OLD SCHOOL

D. Eric Pettigrew

The doors opened. He quickly cast a practised eye down the carriage and spotted an open seat. They were like gold dust, with commuters slumped silently in this moving sepulchre, each person in their own private world. Gratefully he eased himself down, and assumed what he called the position, his rucksack on his knees, his wrists looped through the straps on each side, his arms thus balanced needing no armrest. After thirty years of commuting on the Tube, he had developed the ability to fall asleep in this position almost immediately. Head erect, feet flat on the ground, knees evenly spaced. At this time of year, with the shortest day only a week away, the distinction between day and night was horribly out of kilter. Life was lived in a crepuscular funk, the grey of London sleepwalking each day through different shades eventually to black, only to start the same cycle all over again. Christmas was less than a month away, but with his children long since gone, the familiar mixture of angst and creativity (what present should he be getting?) had dulled with time, replaced with a vague sense of dread. Life should be lived forward but remembered backward, he had read somewhere, but at this point in his life the road ahead seemed very short, and the rear view mirror filled with too many images and feelings.

He closed his eyes, but having been ill the previous week, he was not hopeful that sleep would come easily. The antibiotics he had been given heightened his senses, he thought. Each cough or sniffle down the carriage was a coded signal for his body to react in the same way, and he didn't want to give into another coughing jag. All he heard was the rustling of papers, the squeal of the brakes as the train stopped, and the mellifluous tones of the pre-recorded announcements. He gave up on sleep and began glancing around at his fellow passengers, oblivious to his attentions.

Across from him sat a middle-aged woman in black with precision-cut highlighted blonde hair, Anna Wintour-style. She was very thin with wrinkled skin like parchment and her mouth was set in a permanent frown. Her eyes were fluttering, and it was clear she would have no trouble whatsoever falling asleep, he noted jealously. Her lids drooped, opened, drooped again, fluttered, and stayed shut. Her head pitched forward onto her chest (too thin to call it anything but a chest), and he noticed the tiniest chink in her otherwise perfect coiffure, the faintest hint of her dark roots. Sic transit gloria mundi, he thought to himself, and his gaze turned elsewhere. The train stopped, a seat came free diagonally opposite to his right, and a young girl sat down. He looked at her. His wife always admonished him for staring at people in public. His rejoinder was that it was not staring, but observing.

The girl was twenty-ish, dressed in de rigeur jeans, and somewhat anachronistic Doc Martins. Her ears were pierced in several places, with a delicate hoop through the top of one ear. No tats, as far as he could tell. She would only be called edgy by someone on his side of the age divide. She wasn't beautiful, but striking. Yes, striking, that was it. Her hair was plaited and wound up from the nape of her neck in a lopsided bun. Her face was like a painting, long like a Modigliani painting, with a thin nose and lips which seemed too narrow for her face, as if they had been painted on. A Madonna with no child possibly. He was intrigued. Because of the angle, he could observe unnoticed. She was unaware of him, or if she noticed, she didn't care. That was for certain, but was par for the course. He had long since reconciled himself with the unpalatable fact that he had become for all intents and purposes, invisible. Especially to anyone under thirty.
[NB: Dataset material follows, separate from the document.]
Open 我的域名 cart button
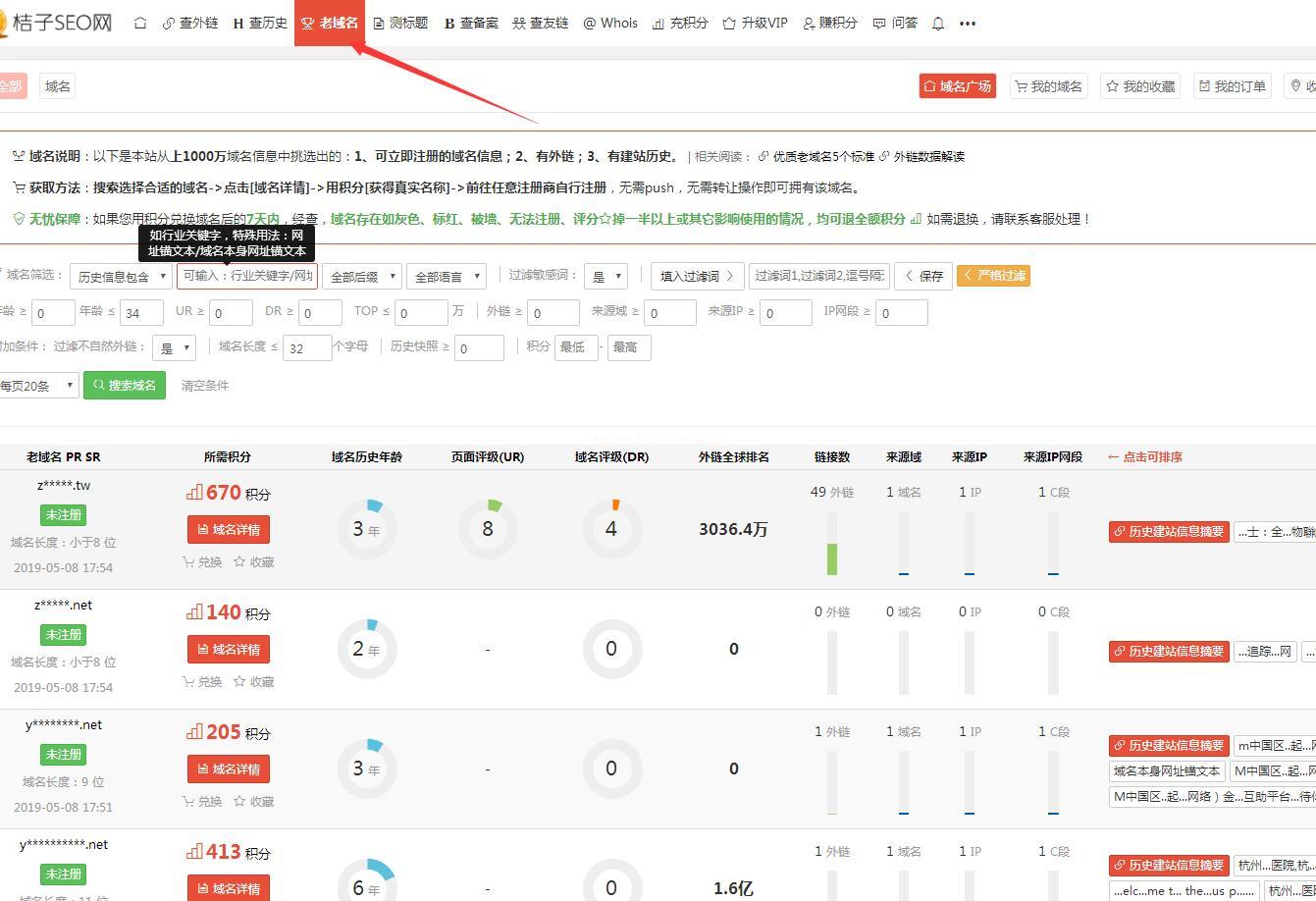 pos(1048,86)
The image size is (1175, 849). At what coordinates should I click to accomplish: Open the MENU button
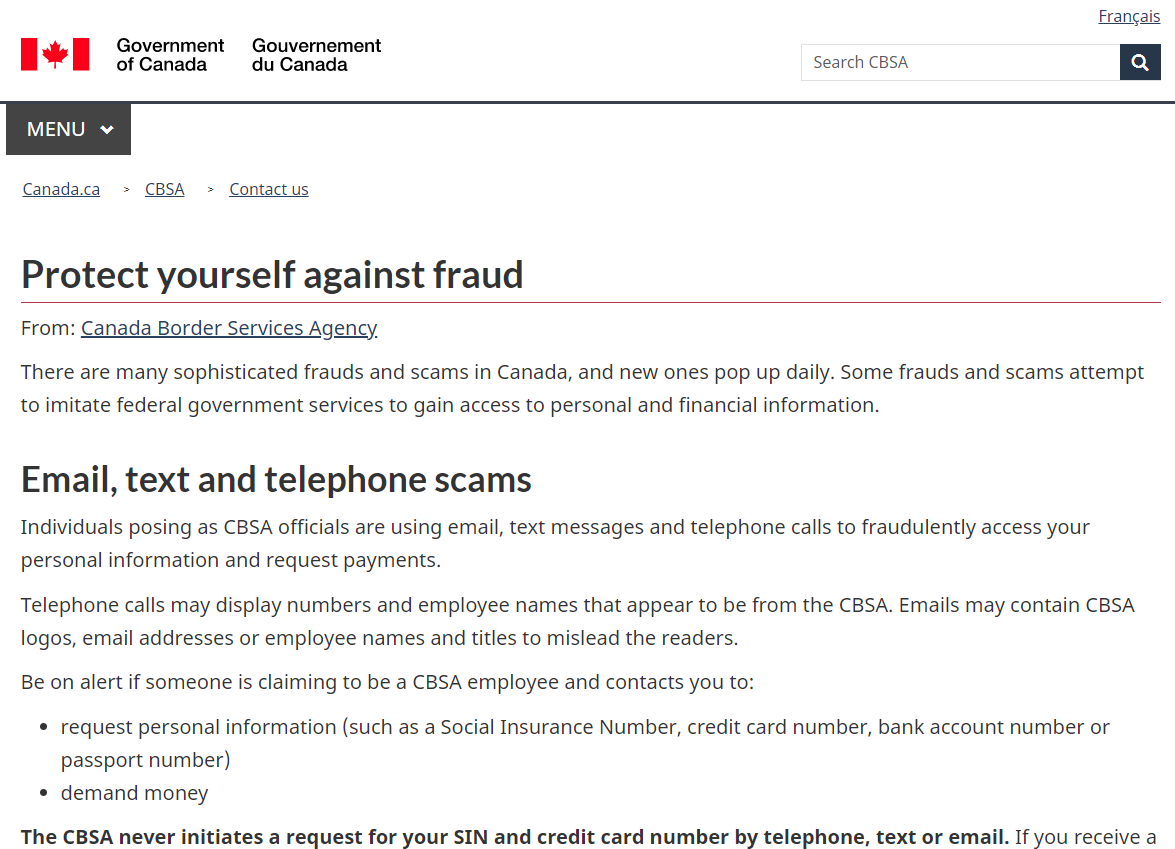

The woman in front of him, her head at an unnatural angle, started and woke up. He looked at her but her eyes registered nothing, and her mouth remained fixed downward. He threw in the towel, and put on his earphones and closed his eyes. By and by, a sad song came on called Lost Soul, one which for him had taken on a special poignancy. It was a duet and the lyrics, like all good lyrics, seemed to have been written for him.

He sat alone with a pencil in his hand All day long he drew carefully on the paper

In the end just a picture of a man.

Just a picture of a man. Too right, he thought. Aren't we all just pictures of ourselves?

When the chorus came on and the singers' harmonies meshed perfectly, he felt a lump in his throat.

A lost soul coming down the road somewhere between two worlds.

He opened his eyes, and for some reason his attention was drawn directly to the girl at right. Her face was turned in his direction, but she was not looking at him. Gazing at her own thoughts, possibly. But slowly her eyes welled up, and a tear fell from her eye onto her left cheek. She wiped it away, but not self-consciously. She was lost in herself.

He looked around the carriage. No one else looked up. He looked back at her and her eyes were still welling.

What makes people do the things they do? Our lives are full of days identical save the scissor cut, like those paper dolls cut from patterns which string out once they are unfolded. What makes one of those paper dolls step out and start dancing on their own? What makes a certain moment special, or even memorable?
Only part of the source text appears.